_How to complete this task_
Please reproduce the data in full, exactly as it stands.
※ ※ ※
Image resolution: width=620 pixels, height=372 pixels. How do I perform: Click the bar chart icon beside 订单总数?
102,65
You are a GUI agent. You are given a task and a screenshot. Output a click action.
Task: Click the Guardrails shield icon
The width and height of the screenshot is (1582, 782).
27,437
※ ※ ※
_Result of this exercise_
Image resolution: width=620 pixels, height=372 pixels. How do I perform: Click the bar chart icon beside 订单总数?
102,65
You are a GUI agent. You are given a task and a screenshot. Output a click action.
Task: Click the Guardrails shield icon
The width and height of the screenshot is (1582, 782).
27,437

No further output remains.